Derek has previously presented talks on his organic gardening to the Pod project, as well as providing the meals, with the produce from the garden, for the yoga immersion days and other Pod  events. He’s recently erected a polytunnel, so we asked him a few questions which may be what anyone considering putting up one themselves may be thinking about.

Q. So lots of people have had different lockdown projects over the last couple of months and this seems like a good way to make use of time, would you consider this as your lockdown project Derek?
A. Yeah, its turned into my lockdown project. it was purchased before lockdown began, as it is an ideal project for this part of the year anyway. It certainly became a lockdown project and helped take my mind off the situation and a lot of the problems that went along with it.

Q. What was your main motivation behind getting a polytunnel?
A. The main thing was to be able to grow more of the produce that I was currently growing in my greenhouse, thus going from a small area if 8ft x 6ft, to 35ft x 14ft which is of course huge in comparison. It also gives me the option to grow a few things I’ve never grown before.

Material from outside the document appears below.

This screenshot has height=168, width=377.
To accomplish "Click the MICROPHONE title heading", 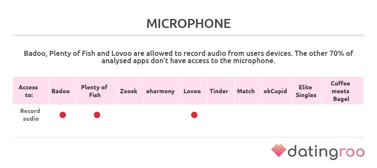I will click(x=189, y=24).
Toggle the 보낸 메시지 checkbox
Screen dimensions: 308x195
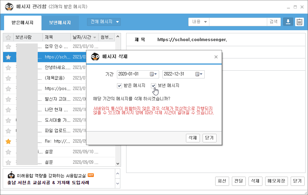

Q. What would you be hoping to grow that you haven’t before?
A. Probably a few more melons, watermelons, a wider variety of existing produce, for example im hoping to grow 11 different varieties of tomatoes this year, as opposed to the 2 or 3 i grow in the greenhouse. As well as trying out things such as sweetcorn indoors, which although I already grow it outside, it should hopefully be more successful in the polytunnel, and lead to a more productive crop of it.

Q. So with a polytunnel will your growing period for a lot of different produce be extended?
A. Yes, it gives you the option of lengthening your growing season, by about two months, if not longer. So you can then start earlier and finish later, even growing things that you would normally grow outside, but giving you more control over factors like the wind, which is probably one of the most damaging features when your situated on the side of a hill where it can be very windy, therefore there’s more insulation from the elements.

Q. What about constructing it, how straightforward or how challenging a process was it?
A. It probably took longer than what I anticipated, but that was most likely down to the conditions around lockdown, as I couldn’t use all the help I initially thought I could have, it turned out to be just me and my father working on it. So we did it bit by bit, breaking down the whole process, making it not too challenging a project. As long as you get it right at the start, being really careful with your measurements, it goes up really well. There is a lot to it, but trying not to do too much at once helps.

Q. Did it take a lot of preparation for the ground, the foundation of the polytunnel?
A.It took longer to measure it than anything else, a process of measuring and then rechecking measurements, just to make sure everything was accurate. There was a bit of fiddling around with measurements, probably due to starting in the middle of February, in a wet, muddy field where everything moves shifts about a bit, which makes it less straightforward. The professionals might be able to do it in a day, but it took us about a week haha!

Q. So this is polytunnel one will there be a polytunnel two?
A. Never rule it out! But I’ll start with this and see how it goes.

Q. Its certainly looking great,are there any other big garden projects in the pipeline for the rest of the summer?
A. I think I’ll be working on it for the rest of the summer, ut still needs a few things like feeding running water into it, a new path to it so as to make it more accessible in the winter, keep working on the soil as due to the lockdown restrictions I couldn’t get as much compost as I’d hoped to get and I didn’t have enough of my own. A few new crops towards the end of summer such as winter greens, brassicas and the like, it’ll likely keep evolving through summer, autumn into the early winter.